Love Is Stronger Than Stewardship: A Cosmic Christ Path to Planetary Survival

The notion of environmental “stewardship” within Christian theology is a tired old idea. As a theologian I fundamentally disagree with it. Stewardship implies a subject/object relationship with creation. We don’t need such dull relationships in religion’s name.

For decades I have been putting forth a different spiritual basis for an eco-theology: the idea that the “Cosmic Christ” is the light in every being in the universe. In other words, every being in the universe is the image of God. The “Buddha Nature” is a parallel name for this same idea within Buddhism, and this idea also exists at the heart of the Jewish tradition.

Women ties ribbons with words written on them together.

Creating environmental rituals can help move us past denial and into collective action, Fox argues. Here, a protester participates in the Climate Ribbon ritual at the People’s Climate March in New York City in 2014. Thousands created and exchanged “climate ribbons” to share what they love and hope to never lose to climate change. Credit: Michael Premo.

In The Coming of the Cosmic Christ, a book I wrote twenty-six years ago, I pointed out that if Christ is “the light in all beings” (John 1) and science today teaches us that every atom in the universe contains photons or light waves, then every being is an image of God, a Buddha, a Christ. In addition, the Cosmic Christ (or Cosmic Wisdom) is the “pattern that connects” (see Col. 1:15-20).

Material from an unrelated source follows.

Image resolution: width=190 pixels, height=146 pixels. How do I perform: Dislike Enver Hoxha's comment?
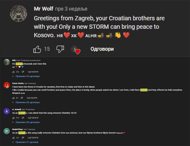tap(22, 98)
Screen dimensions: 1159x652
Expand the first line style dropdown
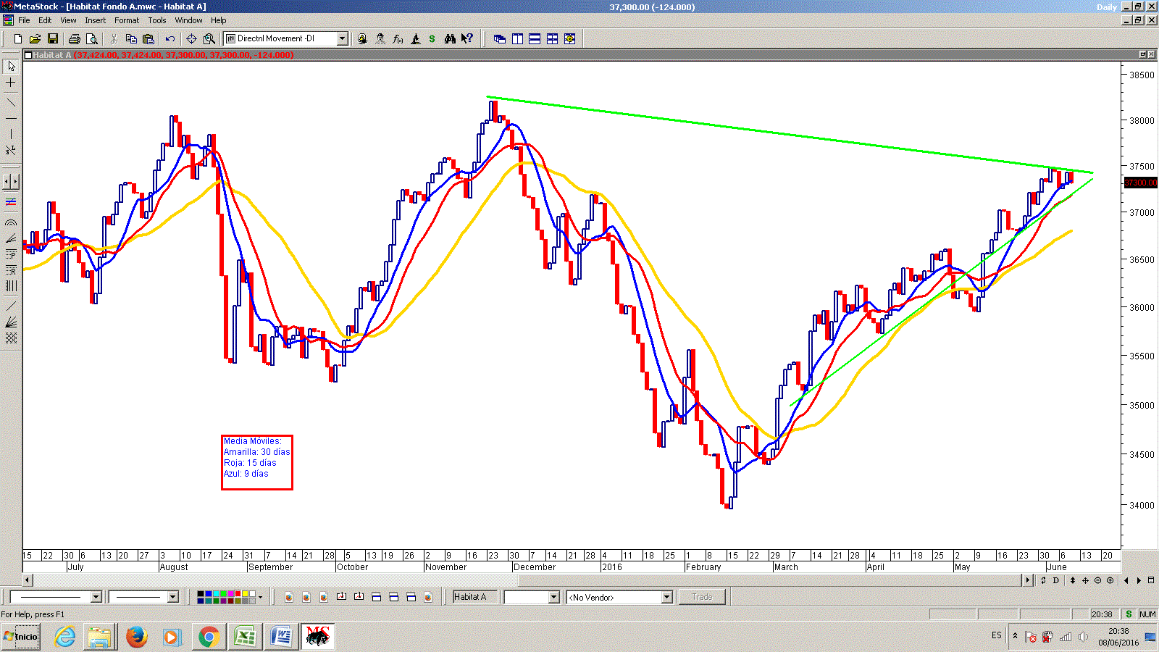pyautogui.click(x=96, y=597)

In the context of a Cosmic Christ theology, Christians’ relation to the environment goes far beyond that of a duty to be a steward, operating from a minimal stance of ethics—it taps into a far deeper place of being, spirituality, and interdependence. If every being is another Christ or another Buddha, then to destroy rainforests and bring about the extinction of elephants, polar bears, tigers, lions, whales, ocean ecosystems, and soil ecosystems is to crucify the Christ all over again. I propose here as I have been proposing for years, that here is where the future of an eco-theology lies—not in stewardship talk but with a perspective of the Cosmic Christ. The issue is the sacredness of creation that has to be regained. Here is where a Cosmic Christ theology comes in.

Focusing on the light of the Cosmic Christ that exists within every being in the universe also has the power to ward off despair by inspiring us to act out of joy and connection, rather than out of heavy-hearted obligation. The brilliant medieval theologian Thomas Aquinas said injustice is the worst of all sins but despair the most “dangerous.” Why? Because when we succumb to despair we give up loving ourselves and can therefore love no one else. Despair kills caring and compassion. “The worst thing one can do is to teach despair,” Aquinas added. Despair, which is the opposite of hope, is a dangerous disease that needs addressing.